The Central Public Administration School was in an area of 15,000 m2 in Lang Trung Ward, Dong Da District, Hanoi. On May 18, 1961, construction of the school building was started and completed on 25 February 1962. During the Vietnam War, when US army began attacked the North Vietnam, the school was moved to Dong Coi Commune, Thuan Thanh County, Ha Bac Province and kept on training programs here. The training programs were aimed at training for anti-American leaders. In mid-1972, the school only trained invalids.

The school of cadres (for Viet Cong) in South Vietnam was established in May 1974 near Saigon, and the principal was Nguyen Ngoc Sat. After the Fall of Saigon, South Vietnam and North Vietnam were unified. On 30 October 1976, the Vietnamese prime minister signed decree 213-CP to establish a branch of Central Public Administration School in the South at Saigon Academy of Public Administration (this is the campus of NAPA today) on today 3/2 road, District 10, Ho Chi Minh City.

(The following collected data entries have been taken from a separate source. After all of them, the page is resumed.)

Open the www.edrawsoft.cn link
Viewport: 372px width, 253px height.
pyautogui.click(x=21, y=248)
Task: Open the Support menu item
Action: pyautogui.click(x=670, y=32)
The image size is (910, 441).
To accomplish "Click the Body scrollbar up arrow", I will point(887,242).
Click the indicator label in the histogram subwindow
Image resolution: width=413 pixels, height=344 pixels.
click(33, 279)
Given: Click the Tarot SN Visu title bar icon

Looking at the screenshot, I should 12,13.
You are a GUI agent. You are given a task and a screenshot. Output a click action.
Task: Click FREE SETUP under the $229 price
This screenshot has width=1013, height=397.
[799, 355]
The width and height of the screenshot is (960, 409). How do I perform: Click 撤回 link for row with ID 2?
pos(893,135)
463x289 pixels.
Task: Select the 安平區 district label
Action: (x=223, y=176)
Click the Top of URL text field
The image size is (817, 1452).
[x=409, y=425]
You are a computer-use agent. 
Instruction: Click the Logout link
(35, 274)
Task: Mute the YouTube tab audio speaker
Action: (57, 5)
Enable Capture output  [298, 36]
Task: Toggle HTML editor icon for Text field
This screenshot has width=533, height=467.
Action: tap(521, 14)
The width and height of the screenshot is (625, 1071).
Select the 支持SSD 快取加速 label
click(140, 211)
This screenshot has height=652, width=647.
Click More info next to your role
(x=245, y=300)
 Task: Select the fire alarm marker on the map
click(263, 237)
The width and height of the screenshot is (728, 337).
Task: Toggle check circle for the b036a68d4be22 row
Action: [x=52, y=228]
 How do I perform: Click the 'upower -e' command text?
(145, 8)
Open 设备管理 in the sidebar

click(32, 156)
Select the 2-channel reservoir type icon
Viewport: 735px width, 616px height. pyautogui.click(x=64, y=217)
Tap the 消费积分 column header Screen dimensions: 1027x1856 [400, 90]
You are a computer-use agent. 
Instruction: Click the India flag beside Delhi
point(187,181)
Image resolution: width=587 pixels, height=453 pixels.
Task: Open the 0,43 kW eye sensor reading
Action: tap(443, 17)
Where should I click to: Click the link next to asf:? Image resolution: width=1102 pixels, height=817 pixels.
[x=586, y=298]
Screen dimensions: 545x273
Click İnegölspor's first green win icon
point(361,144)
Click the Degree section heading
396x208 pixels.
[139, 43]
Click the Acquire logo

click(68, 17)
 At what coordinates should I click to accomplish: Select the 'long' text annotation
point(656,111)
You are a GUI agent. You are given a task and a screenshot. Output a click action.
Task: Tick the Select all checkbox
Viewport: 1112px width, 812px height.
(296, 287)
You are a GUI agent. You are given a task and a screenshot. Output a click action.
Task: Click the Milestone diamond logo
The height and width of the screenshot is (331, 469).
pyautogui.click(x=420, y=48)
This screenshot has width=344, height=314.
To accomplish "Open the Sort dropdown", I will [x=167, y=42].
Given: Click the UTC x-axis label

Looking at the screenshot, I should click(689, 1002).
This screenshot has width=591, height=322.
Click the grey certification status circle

On August 30, 1977, the government signed decree 231/CP to transfer this school from Department of Central Organizing to Office of Prime Minister. The scope of training was training for provincial- and county-level public servants. There were three campuses: one in Hanoi, one in Da Nang, and one Ho Chi Minh City. Each campus would be responsible to provide training in their region (the north, the central, and the south respectively). In fact, only the branches in Hanoi and Ho Chi Minh City are in operation.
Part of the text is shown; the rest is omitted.